Selected passage:
===============

You run to your laptop, and catch it erasing all its own data. You get online, but both of your email addresses have been hijacked, your online storage has been emptied, and someone else is using your Twitter account.
This nightmare scenario happened in real life Friday afternoon for Mat Honan, a technology journalist based in San Francisco.
Someone took over Honan's Apple account, which let him remotely wipe Honan's iPhone, iPad, and MacBook, then leverage that power to take over Honan's Google and Twitter accounts as well, plus the Twitter account of Gizmodo, the tech blog Honan sometimes writes for.
Yet Honan's enemy wasn't an elite hacker who used advanced techniques to crack Honan's password. Instead, the attacker simply placed a call to Apple tech support and convinced Apple to give him control of Honan's Apple account.

===============

[Collected data]
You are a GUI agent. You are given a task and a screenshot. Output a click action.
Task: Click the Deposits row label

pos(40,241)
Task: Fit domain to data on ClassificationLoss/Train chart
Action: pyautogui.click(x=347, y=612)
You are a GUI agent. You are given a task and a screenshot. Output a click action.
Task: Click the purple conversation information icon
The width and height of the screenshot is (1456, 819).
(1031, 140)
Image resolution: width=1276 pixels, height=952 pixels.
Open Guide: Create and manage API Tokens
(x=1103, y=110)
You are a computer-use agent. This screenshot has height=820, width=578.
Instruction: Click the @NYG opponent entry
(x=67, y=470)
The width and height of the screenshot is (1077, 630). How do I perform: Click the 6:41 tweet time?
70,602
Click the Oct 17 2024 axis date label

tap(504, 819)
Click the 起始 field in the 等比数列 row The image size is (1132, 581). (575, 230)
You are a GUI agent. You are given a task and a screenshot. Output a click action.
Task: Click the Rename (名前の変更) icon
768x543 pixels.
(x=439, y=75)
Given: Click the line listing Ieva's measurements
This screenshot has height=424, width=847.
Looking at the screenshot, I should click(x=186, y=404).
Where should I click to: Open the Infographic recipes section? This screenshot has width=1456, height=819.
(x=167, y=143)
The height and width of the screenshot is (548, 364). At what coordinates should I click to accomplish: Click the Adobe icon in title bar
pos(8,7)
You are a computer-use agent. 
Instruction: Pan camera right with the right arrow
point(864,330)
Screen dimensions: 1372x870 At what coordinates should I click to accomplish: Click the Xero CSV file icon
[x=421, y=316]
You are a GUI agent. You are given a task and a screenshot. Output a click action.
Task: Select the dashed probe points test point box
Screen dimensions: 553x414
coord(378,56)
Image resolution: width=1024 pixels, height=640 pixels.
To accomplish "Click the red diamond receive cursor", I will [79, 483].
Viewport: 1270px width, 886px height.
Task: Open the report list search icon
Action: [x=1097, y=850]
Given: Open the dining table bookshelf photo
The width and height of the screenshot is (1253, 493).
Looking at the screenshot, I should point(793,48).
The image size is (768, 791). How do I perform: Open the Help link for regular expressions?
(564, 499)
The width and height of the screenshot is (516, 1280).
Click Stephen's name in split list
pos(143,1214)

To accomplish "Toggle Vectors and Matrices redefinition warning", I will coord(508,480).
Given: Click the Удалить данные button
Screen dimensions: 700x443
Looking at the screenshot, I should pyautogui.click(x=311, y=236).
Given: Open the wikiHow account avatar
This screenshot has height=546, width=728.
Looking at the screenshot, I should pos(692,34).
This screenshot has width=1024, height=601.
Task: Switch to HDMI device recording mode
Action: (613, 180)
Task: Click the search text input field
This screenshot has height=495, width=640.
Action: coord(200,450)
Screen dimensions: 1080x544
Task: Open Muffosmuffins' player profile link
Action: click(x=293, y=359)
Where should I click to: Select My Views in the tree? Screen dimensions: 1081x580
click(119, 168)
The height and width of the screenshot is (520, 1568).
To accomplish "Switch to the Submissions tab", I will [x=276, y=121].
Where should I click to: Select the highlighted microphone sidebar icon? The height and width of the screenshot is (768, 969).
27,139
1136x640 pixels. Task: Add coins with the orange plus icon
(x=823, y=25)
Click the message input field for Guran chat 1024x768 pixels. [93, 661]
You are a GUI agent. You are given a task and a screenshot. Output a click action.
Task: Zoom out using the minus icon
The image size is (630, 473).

===============

Required work: Please state how the attacker gained control of Honan's Apple account, according to the passage on the Apple account takeover. This listing is separate material of its own.

Output of the exercise: He called Apple tech support and convinced Apple to give him control of the account.